The records below are made of lines; count those holding the word "value" and give the number only.

*** Working data ***

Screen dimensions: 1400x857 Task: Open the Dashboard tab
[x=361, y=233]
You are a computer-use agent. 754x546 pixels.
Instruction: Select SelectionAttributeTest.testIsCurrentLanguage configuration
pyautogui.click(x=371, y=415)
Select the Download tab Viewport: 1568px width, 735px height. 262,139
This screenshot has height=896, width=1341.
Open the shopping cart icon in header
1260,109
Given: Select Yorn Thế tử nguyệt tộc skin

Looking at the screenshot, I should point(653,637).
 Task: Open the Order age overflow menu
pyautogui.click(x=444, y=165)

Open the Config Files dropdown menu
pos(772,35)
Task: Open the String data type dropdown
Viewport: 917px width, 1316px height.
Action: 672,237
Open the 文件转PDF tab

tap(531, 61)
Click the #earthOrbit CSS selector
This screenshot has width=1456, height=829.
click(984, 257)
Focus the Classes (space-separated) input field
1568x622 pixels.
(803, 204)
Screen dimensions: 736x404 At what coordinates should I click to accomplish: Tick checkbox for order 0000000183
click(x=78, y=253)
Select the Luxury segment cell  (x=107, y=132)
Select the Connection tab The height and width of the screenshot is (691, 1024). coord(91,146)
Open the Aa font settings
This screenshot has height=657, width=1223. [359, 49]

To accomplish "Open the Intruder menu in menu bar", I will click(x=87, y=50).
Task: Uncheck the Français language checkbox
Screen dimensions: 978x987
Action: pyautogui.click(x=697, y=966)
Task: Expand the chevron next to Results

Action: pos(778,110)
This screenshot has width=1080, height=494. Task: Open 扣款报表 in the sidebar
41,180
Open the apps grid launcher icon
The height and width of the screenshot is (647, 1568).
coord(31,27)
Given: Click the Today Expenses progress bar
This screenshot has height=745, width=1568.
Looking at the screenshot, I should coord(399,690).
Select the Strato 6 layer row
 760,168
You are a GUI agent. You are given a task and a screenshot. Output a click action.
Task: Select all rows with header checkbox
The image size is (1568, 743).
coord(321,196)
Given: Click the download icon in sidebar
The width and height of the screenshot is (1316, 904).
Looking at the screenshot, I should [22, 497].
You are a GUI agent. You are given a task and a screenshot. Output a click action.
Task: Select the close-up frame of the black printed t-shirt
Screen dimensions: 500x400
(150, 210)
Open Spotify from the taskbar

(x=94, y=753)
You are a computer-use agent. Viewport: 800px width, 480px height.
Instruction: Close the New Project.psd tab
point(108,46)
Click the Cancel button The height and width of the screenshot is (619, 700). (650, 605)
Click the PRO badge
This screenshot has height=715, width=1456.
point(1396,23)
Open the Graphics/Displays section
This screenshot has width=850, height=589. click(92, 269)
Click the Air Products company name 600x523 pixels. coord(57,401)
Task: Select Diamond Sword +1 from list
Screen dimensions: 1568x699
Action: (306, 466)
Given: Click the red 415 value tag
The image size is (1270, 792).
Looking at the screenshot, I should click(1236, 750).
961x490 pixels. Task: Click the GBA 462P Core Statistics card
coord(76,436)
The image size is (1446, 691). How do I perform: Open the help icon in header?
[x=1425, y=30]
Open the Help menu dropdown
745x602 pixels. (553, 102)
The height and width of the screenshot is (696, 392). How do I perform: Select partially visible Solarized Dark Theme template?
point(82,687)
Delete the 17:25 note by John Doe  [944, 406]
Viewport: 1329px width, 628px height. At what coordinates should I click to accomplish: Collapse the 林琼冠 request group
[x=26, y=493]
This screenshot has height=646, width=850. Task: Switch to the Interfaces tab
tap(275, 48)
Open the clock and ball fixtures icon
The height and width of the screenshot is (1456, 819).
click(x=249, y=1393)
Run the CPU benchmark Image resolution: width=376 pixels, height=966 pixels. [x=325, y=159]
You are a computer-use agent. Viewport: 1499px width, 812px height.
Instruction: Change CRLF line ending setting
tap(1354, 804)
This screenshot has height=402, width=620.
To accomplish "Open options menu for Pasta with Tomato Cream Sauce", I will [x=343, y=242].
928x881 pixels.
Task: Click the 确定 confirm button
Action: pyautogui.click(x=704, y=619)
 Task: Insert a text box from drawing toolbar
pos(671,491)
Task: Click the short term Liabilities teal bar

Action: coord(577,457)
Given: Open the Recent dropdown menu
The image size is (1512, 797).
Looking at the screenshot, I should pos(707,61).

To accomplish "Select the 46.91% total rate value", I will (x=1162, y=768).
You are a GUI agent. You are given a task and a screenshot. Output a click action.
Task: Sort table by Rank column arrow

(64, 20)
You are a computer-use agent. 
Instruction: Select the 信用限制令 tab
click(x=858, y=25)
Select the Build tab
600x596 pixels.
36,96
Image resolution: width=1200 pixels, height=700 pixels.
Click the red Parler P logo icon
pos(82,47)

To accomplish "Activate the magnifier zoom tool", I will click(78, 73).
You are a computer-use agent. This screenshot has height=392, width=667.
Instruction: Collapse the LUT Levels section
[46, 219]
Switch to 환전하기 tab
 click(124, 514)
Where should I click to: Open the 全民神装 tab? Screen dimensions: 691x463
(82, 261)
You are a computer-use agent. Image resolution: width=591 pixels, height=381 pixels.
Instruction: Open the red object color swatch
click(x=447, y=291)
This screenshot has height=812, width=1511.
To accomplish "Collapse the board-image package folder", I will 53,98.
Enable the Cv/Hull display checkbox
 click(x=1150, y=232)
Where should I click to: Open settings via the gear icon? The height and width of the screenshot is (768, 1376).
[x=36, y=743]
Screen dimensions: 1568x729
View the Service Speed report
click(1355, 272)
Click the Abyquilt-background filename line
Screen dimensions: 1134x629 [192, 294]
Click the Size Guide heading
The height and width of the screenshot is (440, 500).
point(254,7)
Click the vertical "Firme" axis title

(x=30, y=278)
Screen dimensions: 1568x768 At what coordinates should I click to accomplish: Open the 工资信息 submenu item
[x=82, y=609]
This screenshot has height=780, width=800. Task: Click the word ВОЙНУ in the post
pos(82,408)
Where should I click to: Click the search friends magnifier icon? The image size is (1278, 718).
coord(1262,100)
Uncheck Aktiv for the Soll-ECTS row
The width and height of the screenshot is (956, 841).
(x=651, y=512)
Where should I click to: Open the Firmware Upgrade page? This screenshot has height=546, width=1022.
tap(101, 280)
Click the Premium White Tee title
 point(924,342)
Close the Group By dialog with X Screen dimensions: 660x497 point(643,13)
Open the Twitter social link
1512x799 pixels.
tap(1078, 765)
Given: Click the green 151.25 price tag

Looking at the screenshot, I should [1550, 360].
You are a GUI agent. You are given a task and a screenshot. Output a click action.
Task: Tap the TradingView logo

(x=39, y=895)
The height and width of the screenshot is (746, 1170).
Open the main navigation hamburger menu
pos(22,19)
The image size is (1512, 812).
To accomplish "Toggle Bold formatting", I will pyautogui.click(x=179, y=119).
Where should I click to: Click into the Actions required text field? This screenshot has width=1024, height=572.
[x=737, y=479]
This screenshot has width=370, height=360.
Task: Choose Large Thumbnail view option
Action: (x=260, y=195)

*** End of Working data ***

▶ Your solution
2